Clusters with larger proportions (Cluster 0 and 1) may require broader marketing strategies, while smaller clusters (Cluster 2 and 3) could benefit from a more targeted approach.

The clustering quality was evaluated using the Silhouette Score, Calinski-Harabasz Score, and Davies-Bouldin Score, which indicate good clustering quality with well-separated and cohesive clusters. This suggests that the model is reliable for customer segmentation.

The detailed profiling results are as follows:

  1. The characteristics of cluster 0 indicate the “Superstar Customers” profile, known for high loyalty, high monetary value, and consistent transaction frequency.
  2. The characteristics of cluster 1 align most closely with the “Golden Customers” category, which has the highest monetary value after the Superstar category and a high purchase frequency.
  3. The characteristics of cluster 2 are “Typical Customers,” with moderate monetary value and transaction numbers. They make large purchases less frequently than Golden or Superstar Customers.
  4. The characteristics of cluster 3 are “Dormant Customers,” with the lowest frequency and monetary value, indicating a lack of engagement or declining interest during the observed period.

The benefits of customer profiling analysis using K-means clustering include:

  1. More Effective Customer Segmentation: By identifying different customer categories such as “Superstar,” “Golden,” “Typical,” and “Dormant,” companies can group customers based on their behaviors, allowing for a more targeted approach.

  2. More Targeted Marketing Strategies: Each cluster can be given a tailored marketing strategy. For example, “Superstar” customers may require exclusive offers or high loyalty programs, while “Dormant Customers” can be targeted with campaigns aimed at reigniting their interest.
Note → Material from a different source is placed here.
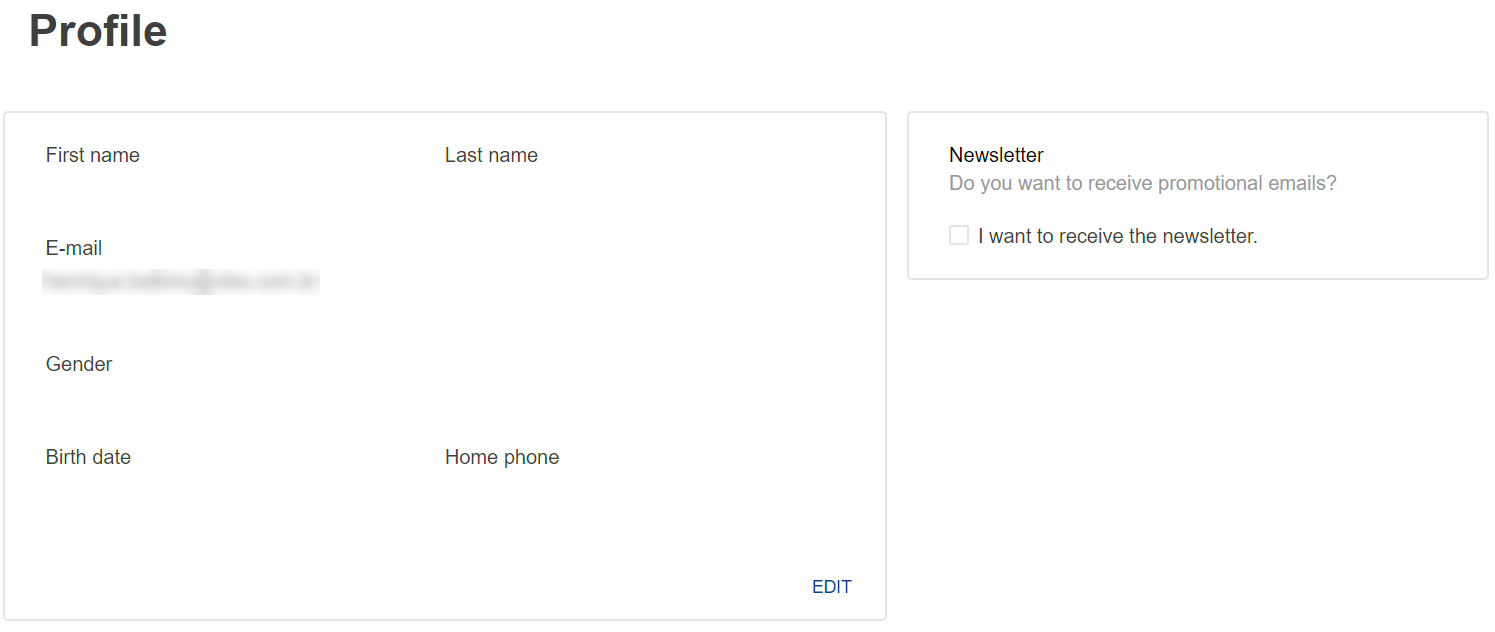Screen dimensions: 1495x632
Task: Click the blurred e-mail address value
Action: (180, 282)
  3. Resource Optimization: By focusing resources and budgets on the clusters that provide the highest value, such as “Superstar” and “Golden Customers,” companies can improve spending efficiency.
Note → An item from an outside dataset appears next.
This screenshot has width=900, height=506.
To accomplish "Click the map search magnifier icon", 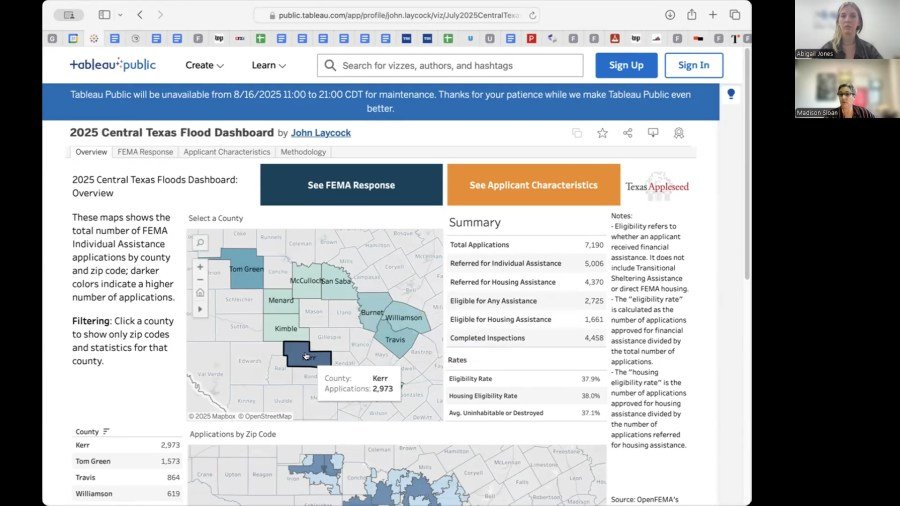I will (200, 242).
  4. Improved Customer Retention: By identifying customers showing signs of decreased interest (such as those in the “Dormant” cluster), companies can implement strategies to increase engagement and reduce churn.

  5. Enhanced Customer Service: Profiling helps companies better understand their customers’ needs and preferences, enabling them to offer a more personalized experience and improve customer satisfaction.

Overall, this analysis helps companies design more focused strategies, improve customer management, and ultimately increase sales and loyalty.